LAS VEGAS - Jeff Decker played on a field that wasn’t synthetic, put on his shoulder pads in a locker room that was surrounded by steel cages instead of polished pine and had his head shot in the team program if it got back from the printer in time instead of on every recruiting website.
And yet the 1987 graduate learned to “Carry On” as all Mesa Jackrabbits do.
“These are different times, aren’t they,” Mountain Pointe’s defensive coordinator said after he and the Pride had dinner at the Barry Sollenberger Classic banquet on the $96 million campus of Bishop Gorman. “We’re not just cramming in a small bus and heading few miles to play our rivals anymore.”
High school football has become big business and the Pride got a first-hand look at what it is like to be part of it the last few days.
The team boarded cushy charter buses on Wednesday and traveled to Sin City to open the season against the Gaels. Both teams are nationally ranked and the game was part of one of the first live broadcasts of the new Fox Sports 1 channel.
What the audience saw was an impressive 28-21 win by Mountain Pointe, but the behind the scenes stuff that only the players and coaches saw up close and personal leading up tp the game was just as memorable.
“I’ve never seen anything like this complex,” said Pride assistant head coach and offensive coordinator Eric Lauer, who grew up in the football haven of Pennsylvania. “We are blessed to be part of something like this as these kids will remember this forever.”

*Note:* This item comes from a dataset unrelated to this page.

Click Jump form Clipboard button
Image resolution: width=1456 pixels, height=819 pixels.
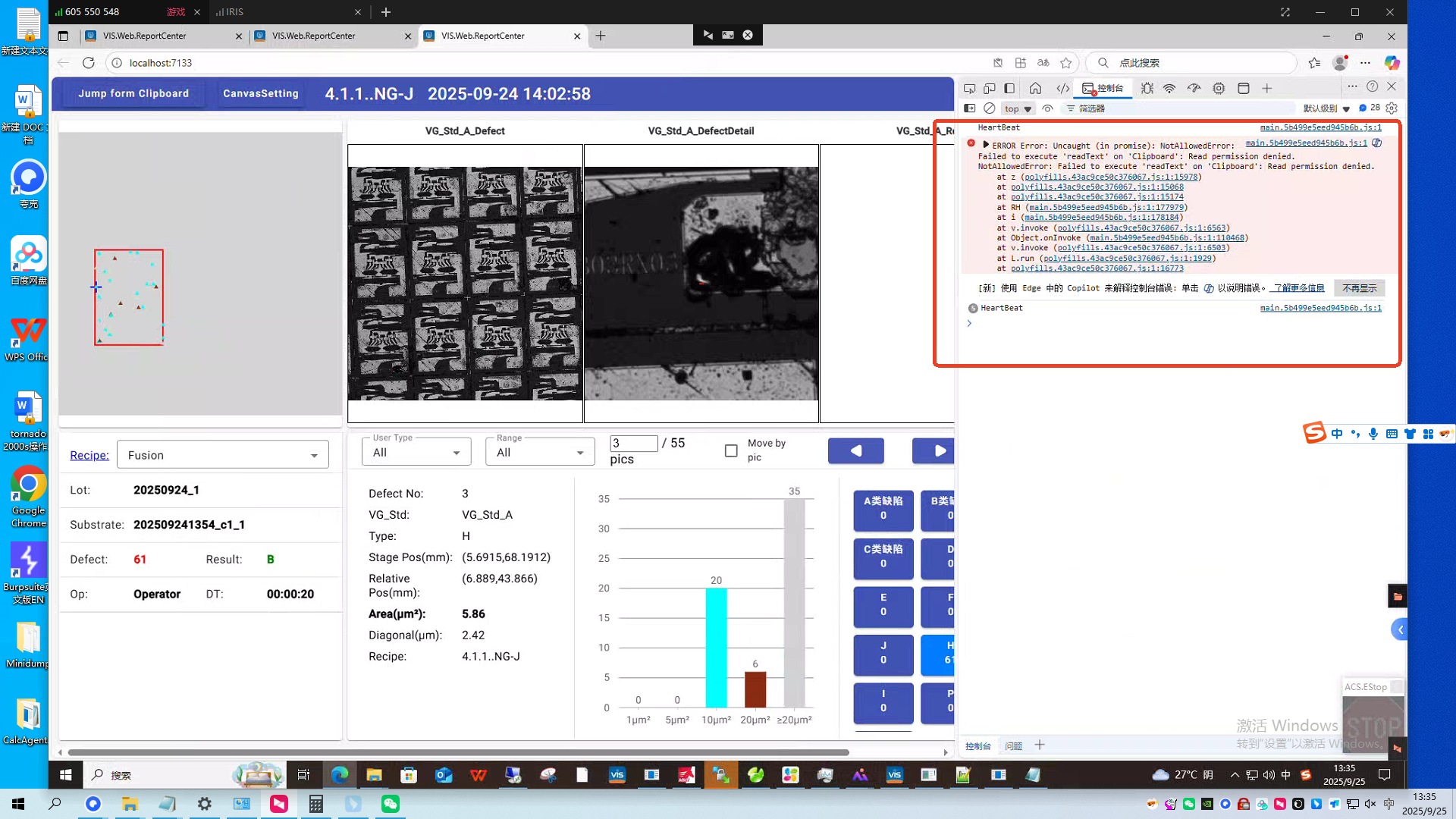point(133,93)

The Pride practiced at Faith Lutheran High, a private facility with top (but not over the top) of the line facilities. They stayed at Palace Station Casino, were they were treated to buffet meals, hung out at the pool, had some study tables, and snack time.

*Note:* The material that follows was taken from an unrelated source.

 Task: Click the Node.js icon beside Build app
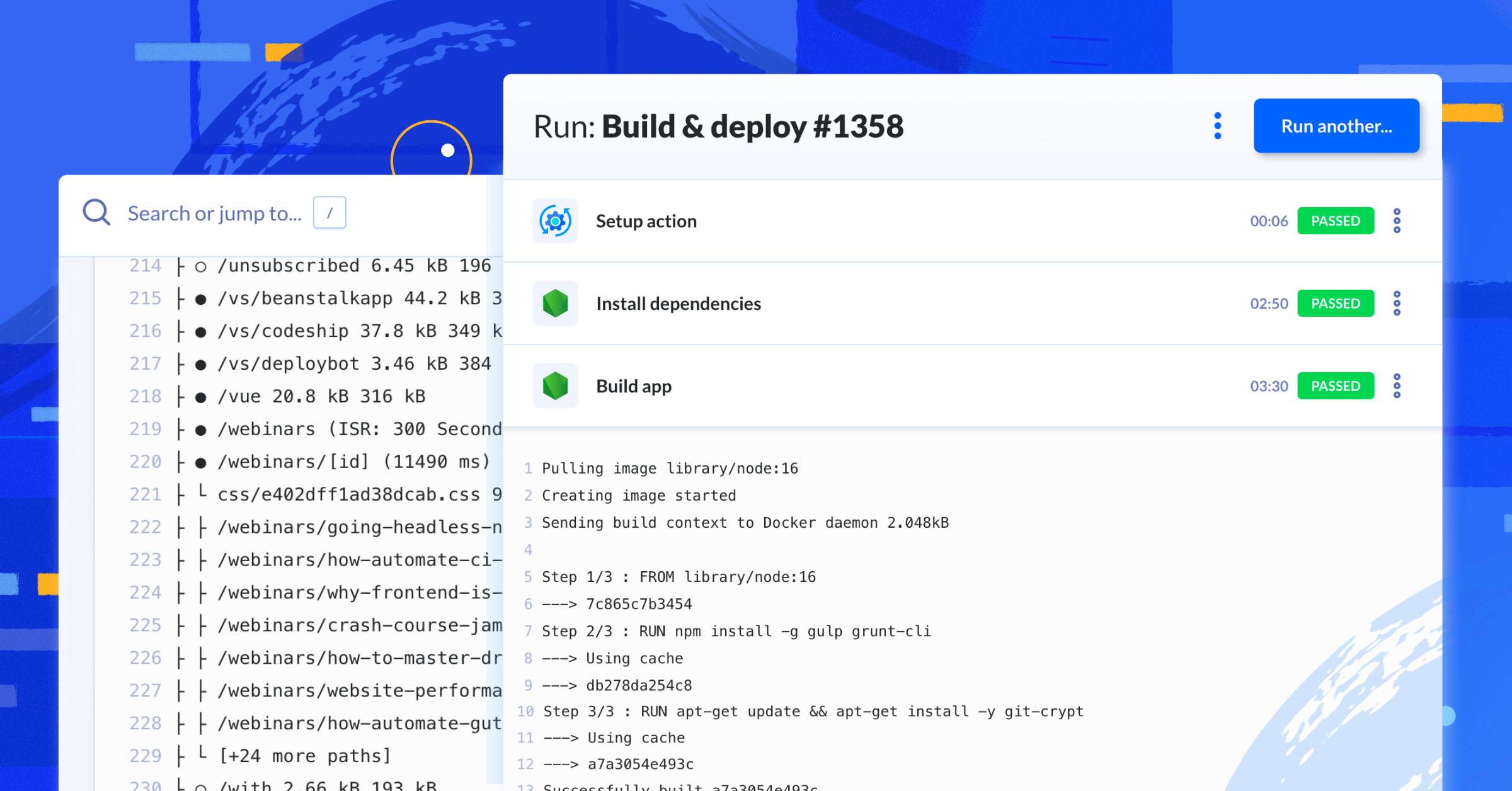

It’s a heck of a way to start arguably the most anticipated season in the history of the program.
“We couldn’t ask for anything more,” Pride coach Norris Vaughan said. “We have been treated tremendous. I can’t thank Faith Lutheran and their football program enough for letting us use their facilities.”
The game on Friday night was the centerpiece of the trip, but hardly the only highlight.
The four teams, including Henderson Liberty (Nev.) and Tucson Salpointe Catholic, got together for a banquet on Thursday night where the players from each team sat with players from the other teams.
“It was quiet at first,” Lauer said. “Everyone was eating and keeping to themselves. But then they started sizing each other up a little and they got to talking. I’m sure some of the conversations were pretty interesting.”
Gorman junior offensive lineman Travis French said his table worked things out after awhile.
“It was different at first, sitting with people you didn’t know, but no one was cocky or anything,” he said. “It’s a cool thing. You got to hear a little about all of the teams and stuff.”
Pride senior long snapper and defensive lineman Mitchell Fraboni said one of the best things about it is the fact he can say he played on national television. It looks like he will have a chance to play college ball somewhere, but chances are it won’t be at a program that plays in front of a big television audience.
“My family, no matter where they are at, will get to see me play this game,” he said. “We will always be able to say we had that chance.”
The impact of not only this game, but the whole trip, will be something when they are old and slow they will always be able to say they shared as a team.
The Pride have some highly recruited players who will go on to play at tremendous football programs and play in bigger, more visible games.
Then there’s the other 97 percent who will never play again after their time with the Pride is done. These guys have bonded in their hotel rooms and not just because they were forced to or risk breaking the tape that was put on the door to make sure they didn’t come out after curfew.
The Pride of 2013 will eventually get a banner in its newly created football-only locker room. There’s no telling what the final game will read. The belief is it will be a win in the state championship game, but that’s three months in the making.
Regardless of how the season plays out, the first game listed on the banner will be remembered as the time Mountain Pointe went national.
“It won’t be so much about the wins and losses but the guys I got here with,” senior running back/linebacker Trey Lauer said. “To be able to travel to another state with my teammates and be part of something like this is pretty big.
“These are the people, my teammates, my coaches, who support me hard when I needed it and they will always be part of that memory.”